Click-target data
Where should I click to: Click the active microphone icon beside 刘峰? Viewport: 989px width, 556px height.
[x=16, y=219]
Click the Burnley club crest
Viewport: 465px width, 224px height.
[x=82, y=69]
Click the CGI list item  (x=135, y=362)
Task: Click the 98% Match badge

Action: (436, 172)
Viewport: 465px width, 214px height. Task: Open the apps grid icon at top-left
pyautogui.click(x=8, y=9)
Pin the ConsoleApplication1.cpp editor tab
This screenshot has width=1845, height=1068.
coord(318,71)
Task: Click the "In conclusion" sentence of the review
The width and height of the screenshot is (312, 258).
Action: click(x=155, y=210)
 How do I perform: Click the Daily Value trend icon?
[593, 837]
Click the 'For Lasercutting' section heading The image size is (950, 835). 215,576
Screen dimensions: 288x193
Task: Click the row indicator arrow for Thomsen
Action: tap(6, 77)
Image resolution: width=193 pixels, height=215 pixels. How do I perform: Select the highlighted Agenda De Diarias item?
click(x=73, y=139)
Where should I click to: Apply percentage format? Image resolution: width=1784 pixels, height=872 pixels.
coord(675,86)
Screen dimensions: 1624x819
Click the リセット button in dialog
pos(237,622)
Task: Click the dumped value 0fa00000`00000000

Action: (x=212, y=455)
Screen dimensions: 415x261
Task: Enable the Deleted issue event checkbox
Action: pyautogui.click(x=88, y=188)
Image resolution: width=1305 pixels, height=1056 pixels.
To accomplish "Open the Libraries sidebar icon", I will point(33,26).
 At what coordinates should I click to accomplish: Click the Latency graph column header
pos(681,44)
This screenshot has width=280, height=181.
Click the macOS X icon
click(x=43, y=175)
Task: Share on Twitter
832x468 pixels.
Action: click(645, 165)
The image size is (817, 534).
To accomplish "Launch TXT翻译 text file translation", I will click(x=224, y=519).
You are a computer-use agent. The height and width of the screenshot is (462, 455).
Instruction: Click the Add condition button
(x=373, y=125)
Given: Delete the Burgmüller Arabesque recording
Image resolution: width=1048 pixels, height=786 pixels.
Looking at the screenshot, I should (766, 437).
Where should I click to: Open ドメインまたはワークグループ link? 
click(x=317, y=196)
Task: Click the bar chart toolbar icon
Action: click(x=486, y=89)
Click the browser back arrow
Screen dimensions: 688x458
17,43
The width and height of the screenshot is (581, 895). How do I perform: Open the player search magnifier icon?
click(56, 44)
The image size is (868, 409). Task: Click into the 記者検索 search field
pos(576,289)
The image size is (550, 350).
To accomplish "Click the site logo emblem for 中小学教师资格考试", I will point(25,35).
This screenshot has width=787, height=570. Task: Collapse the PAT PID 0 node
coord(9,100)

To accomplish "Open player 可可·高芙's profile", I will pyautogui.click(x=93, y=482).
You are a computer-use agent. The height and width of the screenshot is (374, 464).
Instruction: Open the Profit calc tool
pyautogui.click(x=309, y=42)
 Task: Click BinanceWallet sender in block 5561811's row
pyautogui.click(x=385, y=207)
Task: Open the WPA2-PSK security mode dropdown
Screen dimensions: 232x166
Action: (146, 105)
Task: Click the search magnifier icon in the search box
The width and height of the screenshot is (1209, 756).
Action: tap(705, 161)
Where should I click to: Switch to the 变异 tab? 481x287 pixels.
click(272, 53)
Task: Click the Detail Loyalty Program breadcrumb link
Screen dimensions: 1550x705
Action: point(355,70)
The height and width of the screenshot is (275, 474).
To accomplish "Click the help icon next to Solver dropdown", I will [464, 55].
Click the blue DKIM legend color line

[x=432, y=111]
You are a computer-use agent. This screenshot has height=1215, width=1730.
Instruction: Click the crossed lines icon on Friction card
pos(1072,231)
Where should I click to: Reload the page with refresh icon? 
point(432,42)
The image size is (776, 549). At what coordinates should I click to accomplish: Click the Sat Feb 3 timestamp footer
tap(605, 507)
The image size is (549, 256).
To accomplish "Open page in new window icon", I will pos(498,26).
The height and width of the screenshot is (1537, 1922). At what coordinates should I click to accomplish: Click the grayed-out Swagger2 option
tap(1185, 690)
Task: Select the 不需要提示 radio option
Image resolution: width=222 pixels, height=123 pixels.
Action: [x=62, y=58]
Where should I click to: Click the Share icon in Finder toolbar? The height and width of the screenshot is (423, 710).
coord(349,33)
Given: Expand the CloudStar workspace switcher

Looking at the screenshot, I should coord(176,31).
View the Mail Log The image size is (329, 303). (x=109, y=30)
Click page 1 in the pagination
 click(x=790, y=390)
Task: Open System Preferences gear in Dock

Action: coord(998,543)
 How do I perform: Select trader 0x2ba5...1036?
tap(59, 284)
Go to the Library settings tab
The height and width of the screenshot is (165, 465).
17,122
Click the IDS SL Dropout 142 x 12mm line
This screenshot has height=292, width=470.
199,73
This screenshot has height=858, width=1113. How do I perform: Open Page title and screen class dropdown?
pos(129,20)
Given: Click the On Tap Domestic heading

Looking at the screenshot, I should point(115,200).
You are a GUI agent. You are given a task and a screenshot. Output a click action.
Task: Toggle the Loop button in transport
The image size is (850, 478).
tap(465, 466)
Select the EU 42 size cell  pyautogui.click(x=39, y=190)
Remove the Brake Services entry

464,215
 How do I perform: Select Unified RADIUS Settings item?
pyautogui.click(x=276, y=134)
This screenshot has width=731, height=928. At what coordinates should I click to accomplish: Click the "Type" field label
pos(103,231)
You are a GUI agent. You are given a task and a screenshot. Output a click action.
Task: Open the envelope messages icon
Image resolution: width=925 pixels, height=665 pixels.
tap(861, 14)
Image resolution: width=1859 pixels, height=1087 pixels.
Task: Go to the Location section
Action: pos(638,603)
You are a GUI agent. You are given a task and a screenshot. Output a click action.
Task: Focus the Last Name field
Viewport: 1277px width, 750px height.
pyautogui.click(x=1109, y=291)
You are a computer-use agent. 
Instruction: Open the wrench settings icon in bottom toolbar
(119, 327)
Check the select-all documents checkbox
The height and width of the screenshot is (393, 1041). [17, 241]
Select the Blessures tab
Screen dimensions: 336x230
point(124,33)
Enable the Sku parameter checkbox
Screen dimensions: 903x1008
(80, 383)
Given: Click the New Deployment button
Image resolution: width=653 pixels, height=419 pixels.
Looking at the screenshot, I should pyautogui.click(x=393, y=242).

### Exercise directions
Render every line of the data above as a JSON list of strings, one string per line, with blank lines left out.

### Result
[
  "Where should I click to: Click the active microphone icon beside 刘峰? Viewport: 989px width, 556px height.",
  "[x=16, y=219]",
  "Click the Burnley club crest",
  "Viewport: 465px width, 224px height.",
  "[x=82, y=69]",
  "Click the CGI list item  (x=135, y=362)",
  "Task: Click the 98% Match badge",
  "Action: (436, 172)",
  "Viewport: 465px width, 214px height. Task: Open the apps grid icon at top-left",
  "pyautogui.click(x=8, y=9)",
  "Pin the ConsoleApplication1.cpp editor tab",
  "This screenshot has width=1845, height=1068.",
  "coord(318,71)",
  "Task: Click the \"In conclusion\" sentence of the review",
  "The width and height of the screenshot is (312, 258).",
  "Action: click(x=155, y=210)",
  " How do I perform: Click the Daily Value trend icon?",
  "[593, 837]",
  "Click the 'For Lasercutting' section heading The image size is (950, 835). 215,576",
  "Screen dimensions: 288x193",
  "Task: Click the row indicator arrow for Thomsen",
  "Action: tap(6, 77)",
  "Image resolution: width=193 pixels, height=215 pixels. How do I perform: Select the highlighted Agenda De Diarias item?",
  "click(x=73, y=139)",
  "Where should I click to: Apply percentage format? Image resolution: width=1784 pixels, height=872 pixels.",
  "coord(675,86)",
  "Screen dimensions: 1624x819",
  "Click the リセット button in dialog",
  "pos(237,622)",
  "Task: Click the dumped value 0fa00000`00000000",
  "Action: (x=212, y=455)",
  "Screen dimensions: 415x261",
  "Task: Enable the Deleted issue event checkbox",
  "Action: pyautogui.click(x=88, y=188)",
  "Image resolution: width=1305 pixels, height=1056 pixels.",
  "To accomplish \"Open the Libraries sidebar icon\", I will point(33,26).",
  " At what coordinates should I click to accomplish: Click the Latency graph column header",
  "pos(681,44)",
  "This screenshot has width=280, height=181.",
  "Click the macOS X icon",
  "click(x=43, y=175)",
  "Task: Share on Twitter",
  "832x468 pixels.",
  "Action: click(645, 165)",
  "The image size is (817, 534).",
  "To accomplish \"Launch TXT翻译 text file translation\", I will click(x=224, y=519).",
  "You are a computer-use agent. The height and width of the screenshot is (462, 455).",
  "Instruction: Click the Add condition button",
  "(x=373, y=125)",
  "Given: Delete the Burgmüller Arabesque recording",
  "Image resolution: width=1048 pixels, height=786 pixels.",
  "Looking at the screenshot, I should (766, 437).",
  "Where should I click to: Open ドメインまたはワークグループ link? ",
  "click(x=317, y=196)",
  "Task: Click the bar chart toolbar icon",
  "Action: click(x=486, y=89)",
  "Click the browser back arrow",
  "Screen dimensions: 688x458",
  "17,43",
  "The width and height of the screenshot is (581, 895). How do I perform: Open the player search magnifier icon?",
  "click(56, 44)",
  "The image size is (868, 409). Task: Click into the 記者検索 search field",
  "pos(576,289)",
  "The image size is (550, 350).",
  "To accomplish \"Click the site logo emblem for 中小学教师资格考试\", I will point(25,35).",
  "This screenshot has width=787, height=570. Task: Collapse the PAT PID 0 node",
  "coord(9,100)",
  "To accomplish \"Open player 可可·高芙's profile\", I will pyautogui.click(x=93, y=482).",
  "You are a computer-use agent. The height and width of the screenshot is (374, 464).",
  "Instruction: Open the Profit calc tool",
  "pyautogui.click(x=309, y=42)",
  " Task: Click BinanceWallet sender in block 5561811's row",
  "pyautogui.click(x=385, y=207)",
  "Task: Open the WPA2-PSK security mode dropdown",
  "Screen dimensions: 232x166",
  "Action: (146, 105)",
  "Task: Click the search magnifier icon in the search box",
  "The width and height of the screenshot is (1209, 756).",
  "Action: tap(705, 161)",
  "Where should I click to: Switch to the 变异 tab? 481x287 pixels.",
  "click(272, 53)",
  "Task: Click the Detail Loyalty Program breadcrumb link",
  "Screen dimensions: 1550x705",
  "Action: point(355,70)",
  "The height and width of the screenshot is (275, 474).",
  "To accomplish \"Click the help icon next to Solver dropdown\", I will [464, 55].",
  "Click the blue DKIM legend color line",
  "[x=432, y=111]",
  "You are a computer-use agent. This screenshot has height=1215, width=1730.",
  "Instruction: Click the crossed lines icon on Friction card",
  "pos(1072,231)",
  "Where should I click to: Reload the page with refresh icon? ",
  "point(432,42)",
  "The image size is (776, 549). At what coordinates should I click to accomplish: Click the Sat Feb 3 timestamp footer",
  "tap(605, 507)",
  "The image size is (549, 256).",
  "To accomplish \"Open page in new window icon\", I will pos(498,26).",
  "The height and width of the screenshot is (1537, 1922). At what coordinates should I click to accomplish: Click the grayed-out Swagger2 option",
  "tap(1185, 690)",
  "Task: Select the 不需要提示 radio option",
  "Image resolution: width=222 pixels, height=123 pixels.",
  "Action: [x=62, y=58]",
  "Where should I click to: Click the Share icon in Finder toolbar? The height and width of the screenshot is (423, 710).",
  "coord(349,33)",
  "Given: Expand the CloudStar workspace switcher",
  "Looking at the screenshot, I should coord(176,31).",
  "View the Mail Log The image size is (329, 303). (x=109, y=30)",
  "Click page 1 in the pagination",
  " click(x=790, y=390)",
  "Task: Open System Preferences gear in Dock",
  "Action: coord(998,543)",
  " How do I perform: Select trader 0x2ba5...1036?",
  "tap(59, 284)",
  "Go to the Library settings tab",
  "The height and width of the screenshot is (165, 465).",
  "17,122",
  "Click the IDS SL Dropout 142 x 12mm line",
  "This screenshot has height=292, width=470.",
  "199,73",
  "This screenshot has height=858, width=1113. How do I perform: Open Page title and screen class dropdown?",
  "pos(129,20)",
  "Given: Click the On Tap Domestic heading",
  "Looking at the screenshot, I should point(115,200).",
  "You are a GUI agent. You are given a task and a screenshot. Output a click action.",
  "Task: Toggle the Loop button in transport",
  "The image size is (850, 478).",
  "tap(465, 466)",
  "Select the EU 42 size cell  pyautogui.click(x=39, y=190)",
  "Remove the Brake Services entry",
  "464,215",
  " How do I perform: Select Unified RADIUS Settings item?",
  "pyautogui.click(x=276, y=134)",
  "This screenshot has width=731, height=928. At what coordinates should I click to accomplish: Click the \"Type\" field label",
  "pos(103,231)",
  "You are a GUI agent. You are given a task and a screenshot. Output a click action.",
  "Task: Open the envelope messages icon",
  "Image resolution: width=925 pixels, height=665 pixels.",
  "tap(861, 14)",
  "Image resolution: width=1859 pixels, height=1087 pixels.",
  "Task: Go to the Location section",
  "Action: pos(638,603)",
  "You are a GUI agent. You are given a task and a screenshot. Output a click action.",
  "Task: Focus the Last Name field",
  "Viewport: 1277px width, 750px height.",
  "pyautogui.click(x=1109, y=291)",
  "You are a computer-use agent. ",
  "Instruction: Open the wrench settings icon in bottom toolbar",
  "(119, 327)",
  "Check the select-all documents checkbox",
  "The height and width of the screenshot is (393, 1041). [17, 241]",
  "Select the Blessures tab",
  "Screen dimensions: 336x230",
  "point(124,33)",
  "Enable the Sku parameter checkbox",
  "Screen dimensions: 903x1008",
  "(80, 383)",
  "Given: Click the New Deployment button",
  "Image resolution: width=653 pixels, height=419 pixels.",
  "Looking at the screenshot, I should pyautogui.click(x=393, y=242)."
]